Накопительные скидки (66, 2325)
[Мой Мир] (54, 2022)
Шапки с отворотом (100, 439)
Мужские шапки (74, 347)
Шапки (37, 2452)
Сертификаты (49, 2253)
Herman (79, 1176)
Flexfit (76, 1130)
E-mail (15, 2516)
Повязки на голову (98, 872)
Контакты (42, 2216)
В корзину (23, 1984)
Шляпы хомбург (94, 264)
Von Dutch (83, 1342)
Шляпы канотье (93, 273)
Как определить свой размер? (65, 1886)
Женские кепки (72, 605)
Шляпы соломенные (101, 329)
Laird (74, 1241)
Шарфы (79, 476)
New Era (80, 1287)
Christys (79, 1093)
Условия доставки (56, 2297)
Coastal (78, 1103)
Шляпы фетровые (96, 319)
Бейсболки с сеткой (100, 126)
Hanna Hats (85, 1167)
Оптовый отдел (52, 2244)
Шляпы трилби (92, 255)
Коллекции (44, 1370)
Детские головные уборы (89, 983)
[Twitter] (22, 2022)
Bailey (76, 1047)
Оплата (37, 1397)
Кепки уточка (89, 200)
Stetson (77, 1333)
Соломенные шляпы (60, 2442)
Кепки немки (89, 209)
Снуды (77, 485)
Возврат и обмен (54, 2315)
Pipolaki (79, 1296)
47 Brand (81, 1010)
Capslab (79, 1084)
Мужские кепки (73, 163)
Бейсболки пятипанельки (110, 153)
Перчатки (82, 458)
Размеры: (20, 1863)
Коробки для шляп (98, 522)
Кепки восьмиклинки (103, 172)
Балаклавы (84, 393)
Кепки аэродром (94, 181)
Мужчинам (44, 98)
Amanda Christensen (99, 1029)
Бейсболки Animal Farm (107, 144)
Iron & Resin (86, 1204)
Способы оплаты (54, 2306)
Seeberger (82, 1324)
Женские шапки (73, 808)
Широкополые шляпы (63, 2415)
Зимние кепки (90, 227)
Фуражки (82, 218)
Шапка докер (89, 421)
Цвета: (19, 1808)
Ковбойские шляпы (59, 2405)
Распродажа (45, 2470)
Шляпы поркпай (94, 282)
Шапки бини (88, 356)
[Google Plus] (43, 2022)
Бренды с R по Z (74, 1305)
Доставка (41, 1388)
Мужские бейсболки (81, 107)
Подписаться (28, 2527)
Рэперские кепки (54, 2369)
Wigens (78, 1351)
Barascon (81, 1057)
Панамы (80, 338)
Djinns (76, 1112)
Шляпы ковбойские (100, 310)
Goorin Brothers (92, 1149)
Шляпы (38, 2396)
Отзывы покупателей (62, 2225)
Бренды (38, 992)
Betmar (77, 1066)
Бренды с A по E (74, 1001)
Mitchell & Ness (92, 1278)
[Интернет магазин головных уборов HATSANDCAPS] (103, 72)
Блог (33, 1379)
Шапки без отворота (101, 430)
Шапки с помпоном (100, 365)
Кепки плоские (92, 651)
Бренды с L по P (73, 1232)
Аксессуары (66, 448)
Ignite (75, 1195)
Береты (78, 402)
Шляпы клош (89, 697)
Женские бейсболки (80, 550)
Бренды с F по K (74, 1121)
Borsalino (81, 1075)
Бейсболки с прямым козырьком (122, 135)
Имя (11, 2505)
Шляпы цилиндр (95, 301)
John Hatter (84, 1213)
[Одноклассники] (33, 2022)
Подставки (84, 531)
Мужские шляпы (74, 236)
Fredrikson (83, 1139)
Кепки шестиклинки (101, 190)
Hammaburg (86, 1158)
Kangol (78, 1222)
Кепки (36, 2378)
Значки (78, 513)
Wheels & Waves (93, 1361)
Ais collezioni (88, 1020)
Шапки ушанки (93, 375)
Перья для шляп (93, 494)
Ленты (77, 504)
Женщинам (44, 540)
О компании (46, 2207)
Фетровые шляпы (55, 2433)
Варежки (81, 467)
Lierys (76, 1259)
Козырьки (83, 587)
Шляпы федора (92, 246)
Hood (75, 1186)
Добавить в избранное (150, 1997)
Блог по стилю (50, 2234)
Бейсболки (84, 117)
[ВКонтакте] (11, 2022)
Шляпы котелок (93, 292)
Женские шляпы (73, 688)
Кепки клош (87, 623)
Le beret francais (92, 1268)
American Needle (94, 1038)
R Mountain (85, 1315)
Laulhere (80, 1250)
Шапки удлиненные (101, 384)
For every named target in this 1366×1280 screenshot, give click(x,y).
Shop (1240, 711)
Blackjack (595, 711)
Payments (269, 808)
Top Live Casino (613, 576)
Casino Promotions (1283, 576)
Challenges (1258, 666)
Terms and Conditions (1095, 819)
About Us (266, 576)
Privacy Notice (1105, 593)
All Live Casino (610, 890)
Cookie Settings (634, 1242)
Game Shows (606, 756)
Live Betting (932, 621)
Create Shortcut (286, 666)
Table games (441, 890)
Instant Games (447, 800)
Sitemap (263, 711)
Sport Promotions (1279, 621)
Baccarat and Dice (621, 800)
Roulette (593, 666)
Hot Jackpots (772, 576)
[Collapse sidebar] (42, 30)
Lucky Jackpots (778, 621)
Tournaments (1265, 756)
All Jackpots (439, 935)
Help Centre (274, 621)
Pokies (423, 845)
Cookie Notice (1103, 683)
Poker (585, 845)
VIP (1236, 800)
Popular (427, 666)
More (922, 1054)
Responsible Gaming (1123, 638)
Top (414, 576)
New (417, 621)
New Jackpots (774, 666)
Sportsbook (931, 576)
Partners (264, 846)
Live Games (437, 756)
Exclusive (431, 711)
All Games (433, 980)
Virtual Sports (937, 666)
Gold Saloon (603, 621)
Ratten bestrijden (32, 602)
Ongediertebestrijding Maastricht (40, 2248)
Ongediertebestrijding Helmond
--- --- ---
__To do__. Retype all of the data exactly, so that nothing differs from what is given.

__Task result__.
Накопительные скидки (66, 2325)
[Мой Мир] (54, 2022)
Шапки с отворотом (100, 439)
Мужские шапки (74, 347)
Шапки (37, 2452)
Сертификаты (49, 2253)
Herman (79, 1176)
Flexfit (76, 1130)
E-mail (15, 2516)
Повязки на голову (98, 872)
Контакты (42, 2216)
В корзину (23, 1984)
Шляпы хомбург (94, 264)
Von Dutch (83, 1342)
Шляпы канотье (93, 273)
Как определить свой размер? (65, 1886)
Женские кепки (72, 605)
Шляпы соломенные (101, 329)
Laird (74, 1241)
Шарфы (79, 476)
New Era (80, 1287)
Christys (79, 1093)
Условия доставки (56, 2297)
Coastal (78, 1103)
Шляпы фетровые (96, 319)
Бейсболки с сеткой (100, 126)
Hanna Hats (85, 1167)
Оптовый отдел (52, 2244)
Шляпы трилби (92, 255)
Коллекции (44, 1370)
Детские головные уборы (89, 983)
[Twitter] (22, 2022)
Bailey (76, 1047)
Оплата (37, 1397)
Кепки уточка (89, 200)
Stetson (77, 1333)
Соломенные шляпы (60, 2442)
Кепки немки (89, 209)
Снуды (77, 485)
Возврат и обмен (54, 2315)
Pipolaki (79, 1296)
47 Brand (81, 1010)
Capslab (79, 1084)
Мужские кепки (73, 163)
Бейсболки пятипанельки (110, 153)
Перчатки (82, 458)
Размеры: (20, 1863)
Коробки для шляп (98, 522)
Кепки восьмиклинки (103, 172)
Балаклавы (84, 393)
Кепки аэродром (94, 181)
Мужчинам (44, 98)
Amanda Christensen (99, 1029)
Бейсболки Animal Farm (107, 144)
Iron & Resin (86, 1204)
Способы оплаты (54, 2306)
Seeberger (82, 1324)
Женские шапки (73, 808)
Широкополые шляпы (63, 2415)
Зимние кепки (90, 227)
Фуражки (82, 218)
Шапка докер (89, 421)
Цвета: (19, 1808)
Ковбойские шляпы (59, 2405)
Распродажа (45, 2470)
Шляпы поркпай (94, 282)
Шапки бини (88, 356)
[Google Plus] (43, 2022)
Бренды с R по Z (74, 1305)
Доставка (41, 1388)
Мужские бейсболки (81, 107)
Подписаться (28, 2527)
Рэперские кепки (54, 2369)
Wigens (78, 1351)
Barascon (81, 1057)
Панамы (80, 338)
Djinns (76, 1112)
Шляпы ковбойские (100, 310)
Goorin Brothers (92, 1149)
Шляпы (38, 2396)
Отзывы покупателей (62, 2225)
Бренды (38, 992)
Betmar (77, 1066)
Бренды с A по E (74, 1001)
Mitchell & Ness (92, 1278)
[Интернет магазин головных уборов HATSANDCAPS] (103, 72)
Блог (33, 1379)
Шапки без отворота (101, 430)
Шапки с помпоном (100, 365)
Кепки плоские (92, 651)
Бренды с L по P (73, 1232)
Аксессуары (66, 448)
Ignite (75, 1195)
Береты (78, 402)
Шляпы клош (89, 697)
Женские бейсболки (80, 550)
Бренды с F по K (74, 1121)
Borsalino (81, 1075)
Бейсболки с прямым козырьком (122, 135)
Имя (11, 2505)
Шляпы цилиндр (95, 301)
John Hatter (84, 1213)
[Одноклассники] (33, 2022)
Подставки (84, 531)
Мужские шляпы (74, 236)
Fredrikson (83, 1139)
Кепки шестиклинки (101, 190)
Hammaburg (86, 1158)
Kangol (78, 1222)
Кепки (36, 2378)
Значки (78, 513)
Wheels & Waves (93, 1361)
Ais collezioni (88, 1020)
Шапки ушанки (93, 375)
Перья для шляп (93, 494)
Ленты (77, 504)
Женщинам (44, 540)
О компании (46, 2207)
Фетровые шляпы (55, 2433)
Варежки (81, 467)
Lierys (76, 1259)
Козырьки (83, 587)
Шляпы федора (92, 246)
Hood (75, 1186)
Добавить в избранное (150, 1997)
Блог по стилю (50, 2234)
Бейсболки (84, 117)
[ВКонтакте] (11, 2022)
Шляпы котелок (93, 292)
Женские шляпы (73, 688)
Кепки клош (87, 623)
Le beret francais (92, 1268)
American Needle (94, 1038)
R Mountain (85, 1315)
Laulhere (80, 1250)
Шапки удлиненные (101, 384)
For every named target in this 1366×1280 screenshot, give click(x,y).
Shop (1240, 711)
Blackjack (595, 711)
Payments (269, 808)
Top Live Casino (613, 576)
Casino Promotions (1283, 576)
Challenges (1258, 666)
Terms and Conditions (1095, 819)
About Us (266, 576)
Privacy Notice (1105, 593)
All Live Casino (610, 890)
Cookie Settings (634, 1242)
Game Shows (606, 756)
Live Betting (932, 621)
Create Shortcut (286, 666)
Table games (441, 890)
Instant Games (447, 800)
Sitemap (263, 711)
Sport Promotions (1279, 621)
Baccarat and Dice (621, 800)
Roulette (593, 666)
Hot Jackpots (772, 576)
[Collapse sidebar] (42, 30)
Lucky Jackpots (778, 621)
Tournaments (1265, 756)
All Jackpots (439, 935)
Help Centre (274, 621)
Pokies (423, 845)
Cookie Notice (1103, 683)
Poker (585, 845)
VIP (1236, 800)
Popular (427, 666)
More (922, 1054)
Responsible Gaming (1123, 638)
Top (414, 576)
New (417, 621)
New Jackpots (774, 666)
Sportsbook (931, 576)
Partners (264, 846)
Live Games (437, 756)
Exclusive (431, 711)
All Games (433, 980)
Virtual Sports (937, 666)
Gold Saloon (603, 621)
Ratten bestrijden (32, 602)
Ongediertebestrijding Maastricht (40, 2248)
Ongediertebestrijding Helmond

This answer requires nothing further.